Anna Kornilova est diplômée de l’école secondaire spécialisée dans l’enseignement des arts de Minsk. Ses condisciples ont choisi d’exercer leurs talents dans le design, le motion design, l’animation et le tatouage. Elle s’est résolument orientée vers la peinture d’icônes et explique pourquoi : « Dans mon cœur, je ressentais un profond intérêt pour les icônes anciennes qui recèlent tant de secrets qu’une vie entière ne suffit pas à élucider ». 

C’est pourquoi Anna Kornilova a poursuivi sa formation à la faculté d’iconographie de l’Académie théologique de Moscou, dont elle est à présent diplômée. 
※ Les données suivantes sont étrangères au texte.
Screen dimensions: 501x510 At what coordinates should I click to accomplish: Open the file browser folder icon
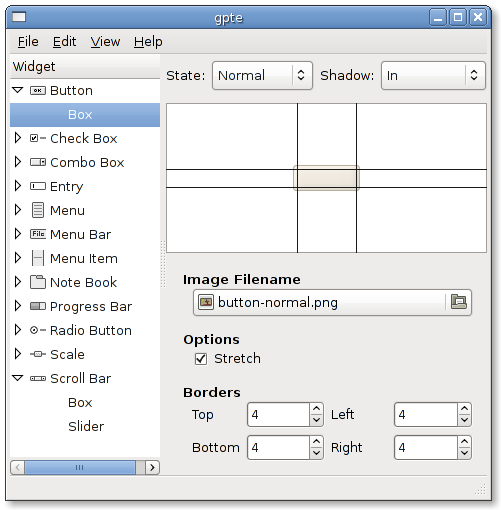(x=459, y=302)
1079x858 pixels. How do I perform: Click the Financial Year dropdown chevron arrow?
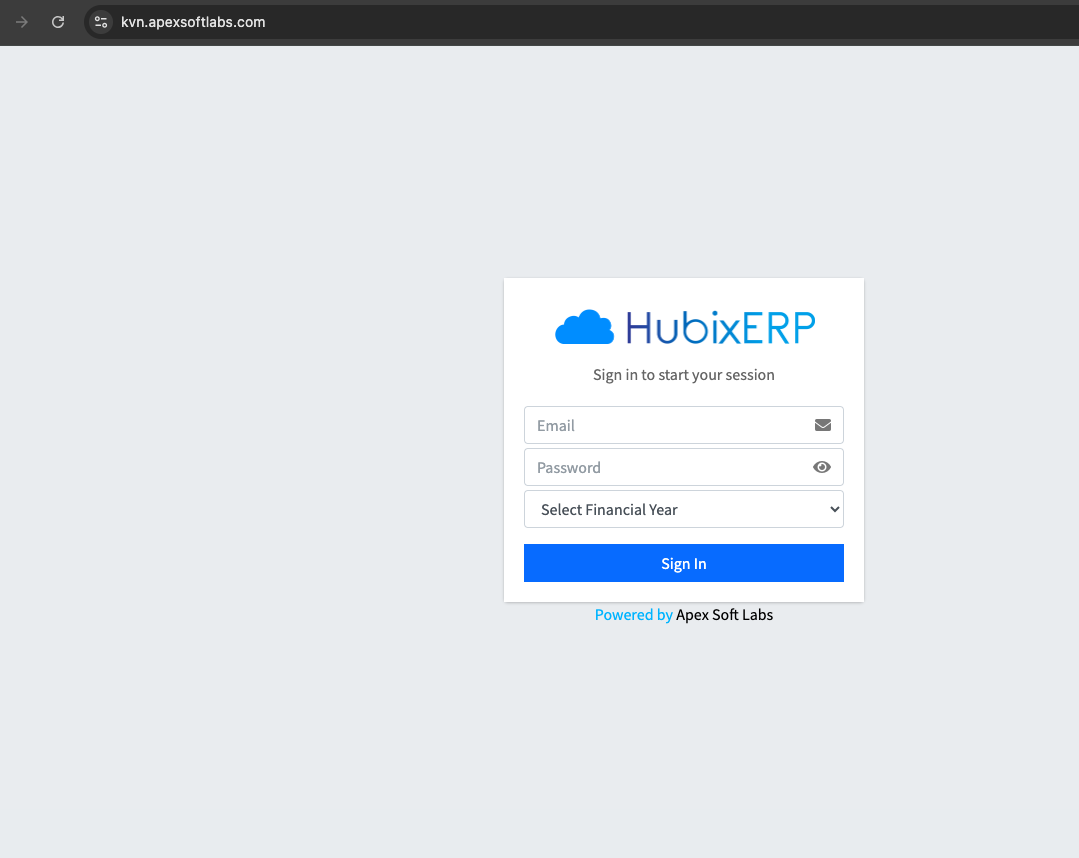coord(835,509)
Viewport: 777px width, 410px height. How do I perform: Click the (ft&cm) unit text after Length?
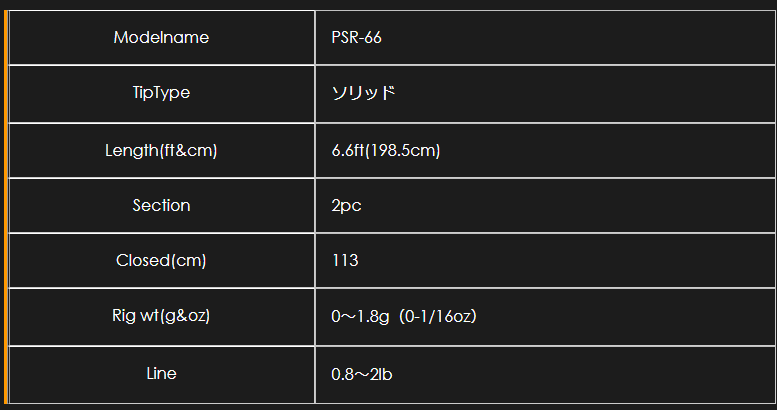click(x=188, y=151)
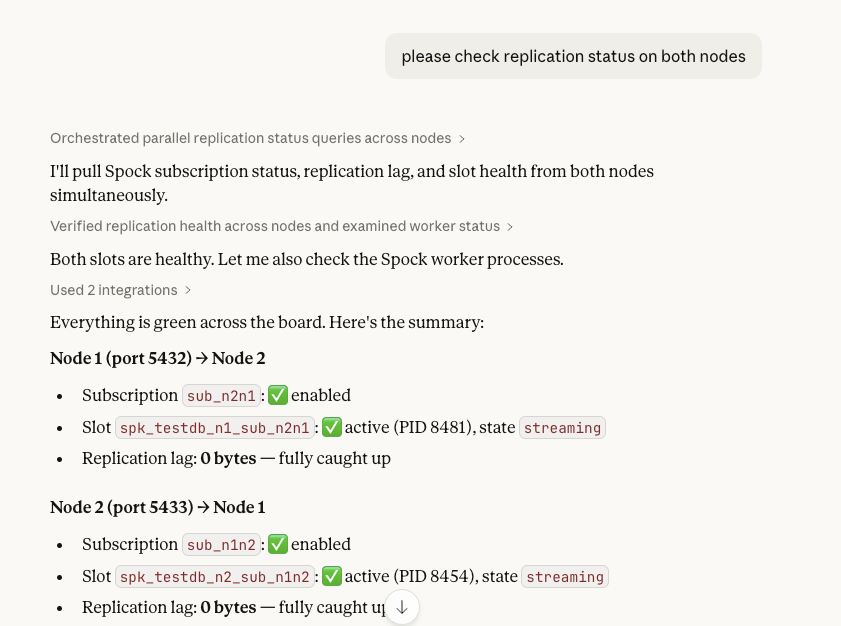Click green checkmark after spk_testdb_n2_sub_n1n2 slot
This screenshot has height=626, width=841.
click(332, 576)
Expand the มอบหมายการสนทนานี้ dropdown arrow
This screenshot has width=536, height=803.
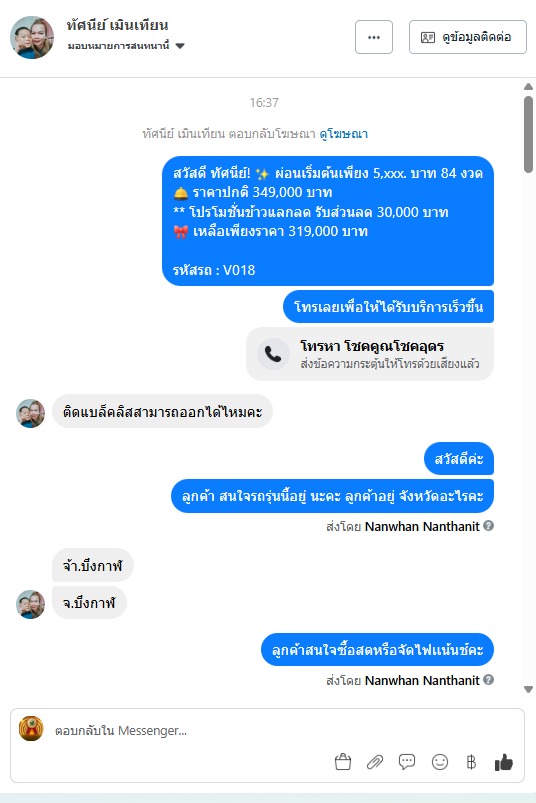[180, 46]

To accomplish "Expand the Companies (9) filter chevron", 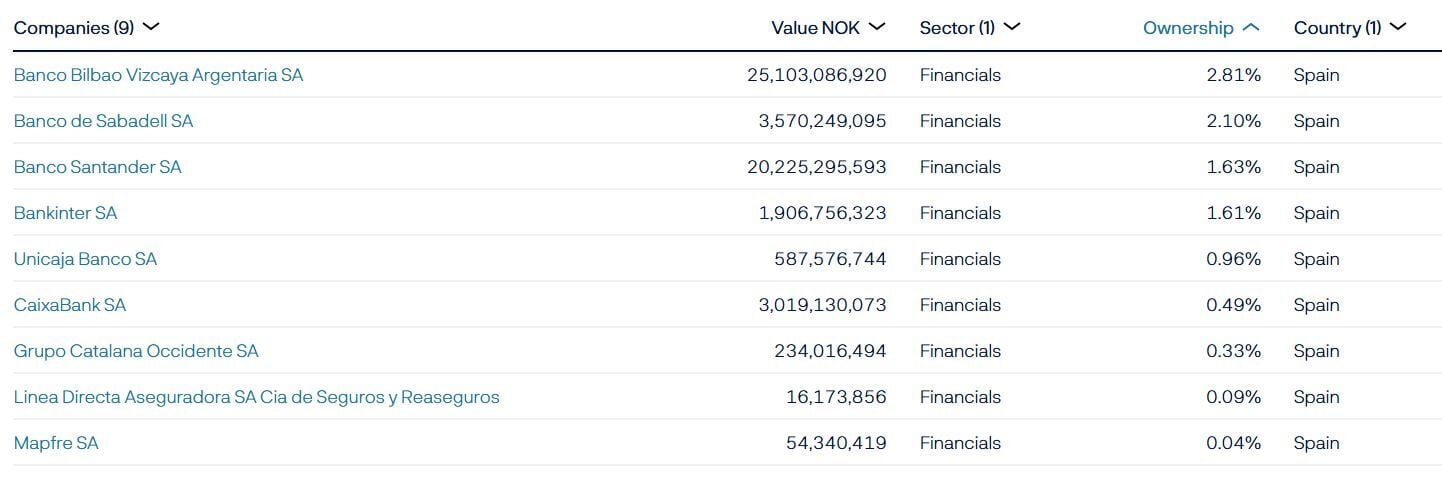I will [x=152, y=27].
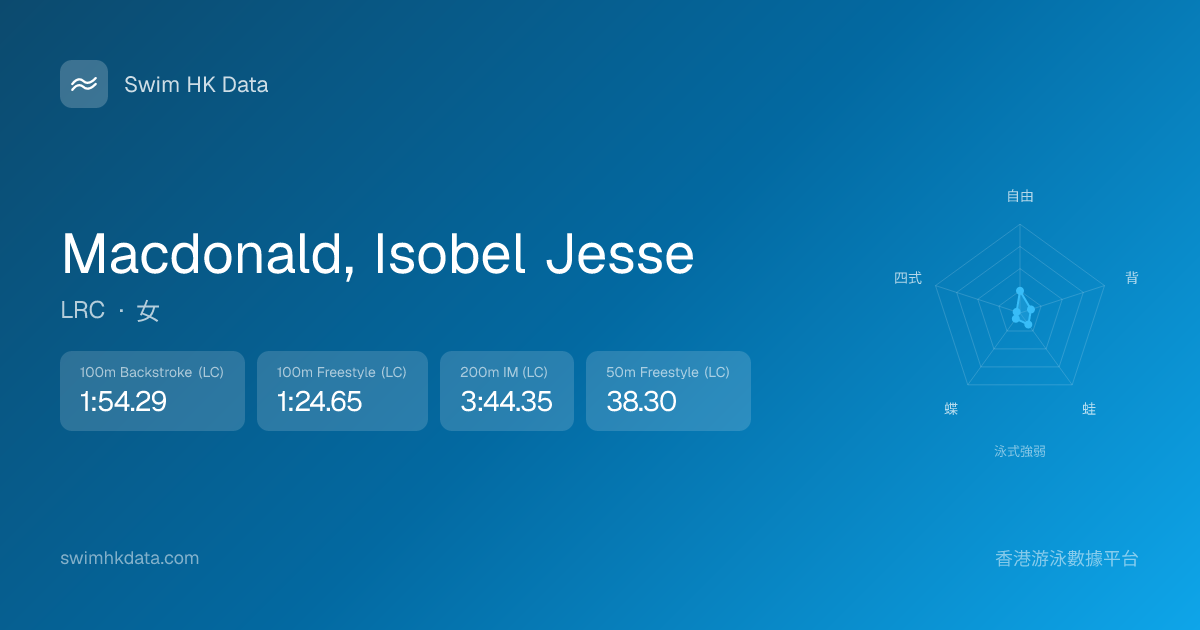This screenshot has width=1200, height=630.
Task: Click the LRC club label
Action: coord(82,311)
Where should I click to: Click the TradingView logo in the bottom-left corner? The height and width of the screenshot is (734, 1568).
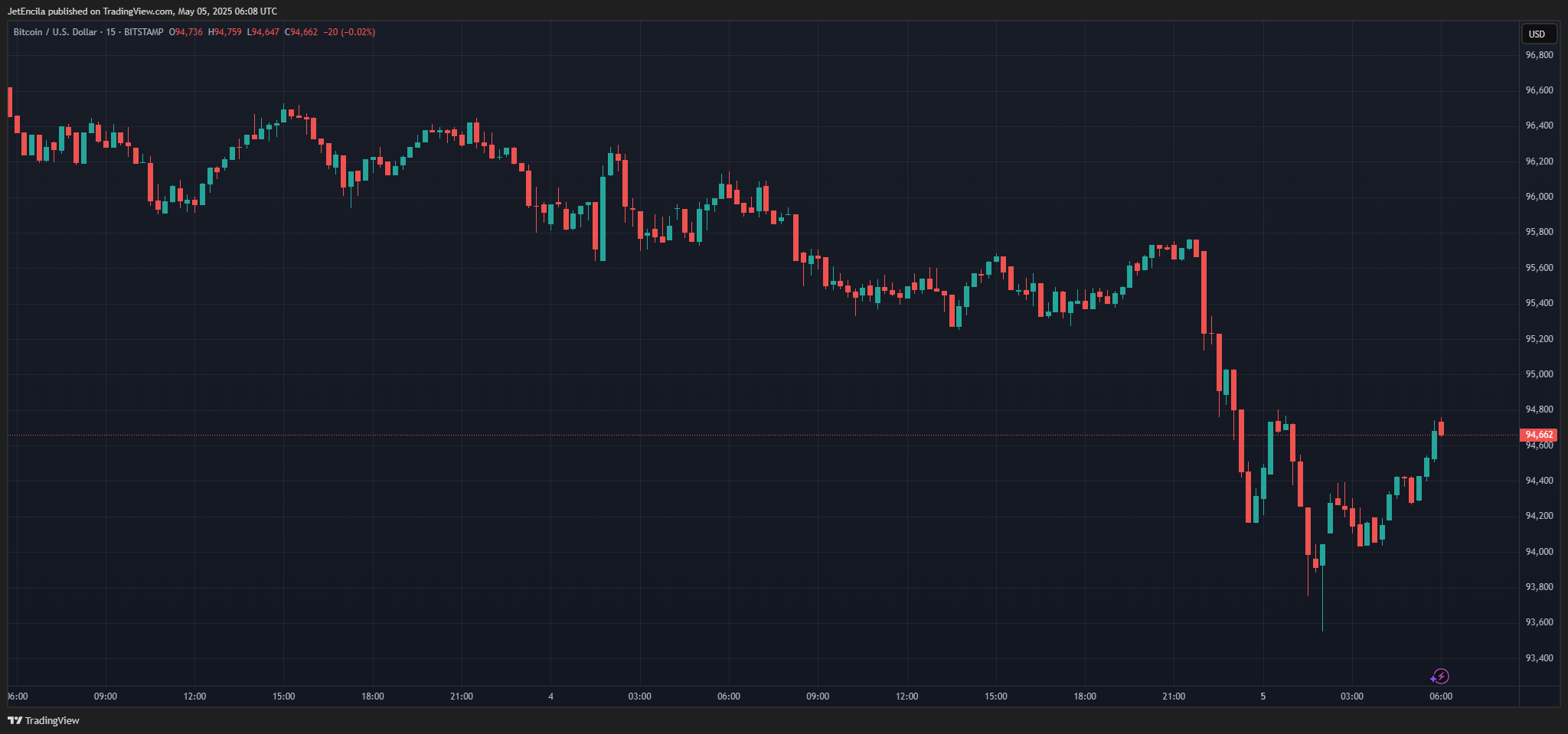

Elle se souvient combien le travail sur sa première icône a été éprouvant : « Que de difficultés j’ai rencontrées ... Je l’ai recommencée cinq fois !  À chaque fois, du tout début. Soit la teinte n’était pas la bonne, soit j’apposais les couleurs en couches trop épaisses... J’étais découragée et pensais déjà que l’iconographie n’était peut-être pas ma vocation. Jusque-là, j’avais toujours fait de l’aquarelle et j’ai eu beaucoup de mal à passer à une nouvelle technique, celle de la tempera à l’œuf. Mes enduits n’étaient pas homogènes, rien ne tenait. J’ai essayé les techniques "mouillé sur sec" et "mouillé sur mouillé" de l’aquarelle, mais cela n’a rien donné de bien ! Progressivement, avec l’aide de Dieu, j’ai terminé non sans peine ma première tablette (icône sur toile peinte des deux côtés du tissu – ndlr) ! ». 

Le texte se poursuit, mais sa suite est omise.